The next few days were different. Not in any way anyone else could point to, but I could feel it — and so could Gabriel.

We didn’t talk about the claws or the word werewolf where anyone could hear, but it was there in the way he’d glance at me and the corner of his mouth would twitch like we were sharing a joke no one else was in on. It was in the way I caught him studying people — sizing them up — like he was starting to think about things in terms of instinct instead of just habit.

And it was definitely in the way he walked through the halls. Gabriel wasn’t the kind to puff himself up, but the slouch was gone from his shoulders. His eyes met people’s now, steady and unflinching, like he knew something they didn’t.
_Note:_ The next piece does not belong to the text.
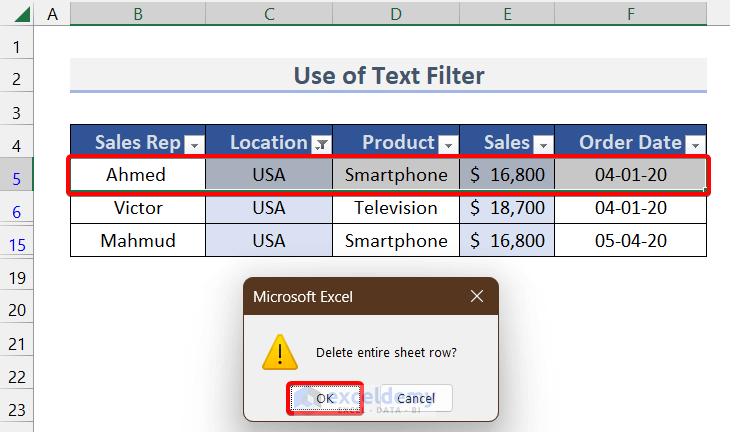This screenshot has height=432, width=730.
Task: Select the Television product cell
Action: point(396,208)
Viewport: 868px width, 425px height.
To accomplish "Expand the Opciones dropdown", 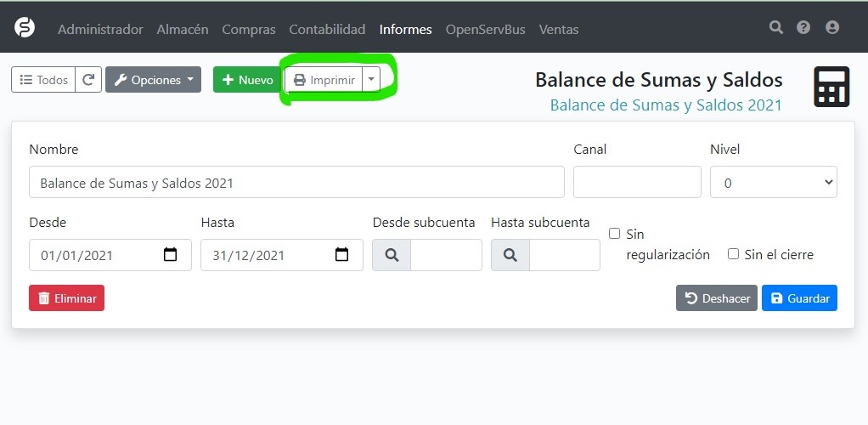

The bullies noticed, of course.

In homeroom, one of them — the same letterman-jacket clown from the first week — muttered something about “guitar boy” under his breath as we passed. Gabriel didn’t even blink. He stopped, turned his head, and just stared at the guy for a few seconds. Not saying a word. Just looking.

The guy’s smirk twitched. Then he glanced past Gabriel… and saw me.
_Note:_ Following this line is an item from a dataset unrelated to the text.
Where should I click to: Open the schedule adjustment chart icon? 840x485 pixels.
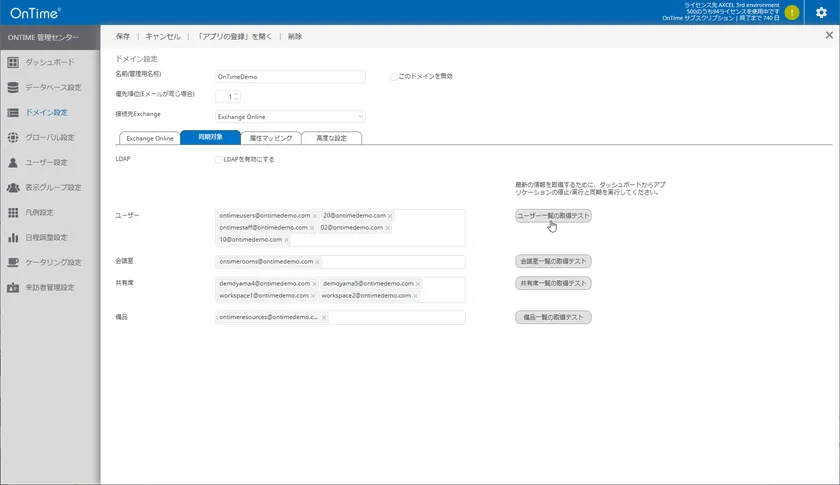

I didn’t growl, didn’t even change my expression. But my gaze locked on him like I was picking the exact spot I’d sink my teeth into if I decided to make it interesting.
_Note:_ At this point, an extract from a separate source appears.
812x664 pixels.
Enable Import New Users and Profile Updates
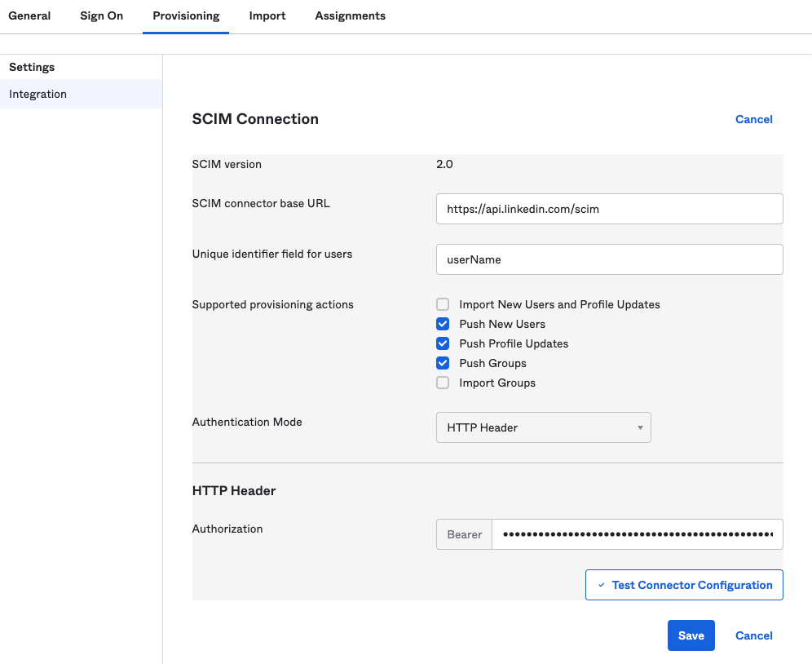pos(442,303)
That was all it took. He broke eye contact and found somewhere else to be.

When we sat down, Gabriel leaned over and said quietly, “It’s weird. I don’t even have to say anything now.”

“That’s because they know I will,” I replied, just as quietly. “For now.”

His eyes narrowed slightly, like he was turning that over in his mind. “And later?”

“Later,” I said with a faint smile, “you won’t need me to.”

The rest of the day, we carried that energy with us — the silent, unshakable fact that whatever came at us, it was going to have to go through both of us. And when you know you’ve got someone like that in your corner, the world just… changes.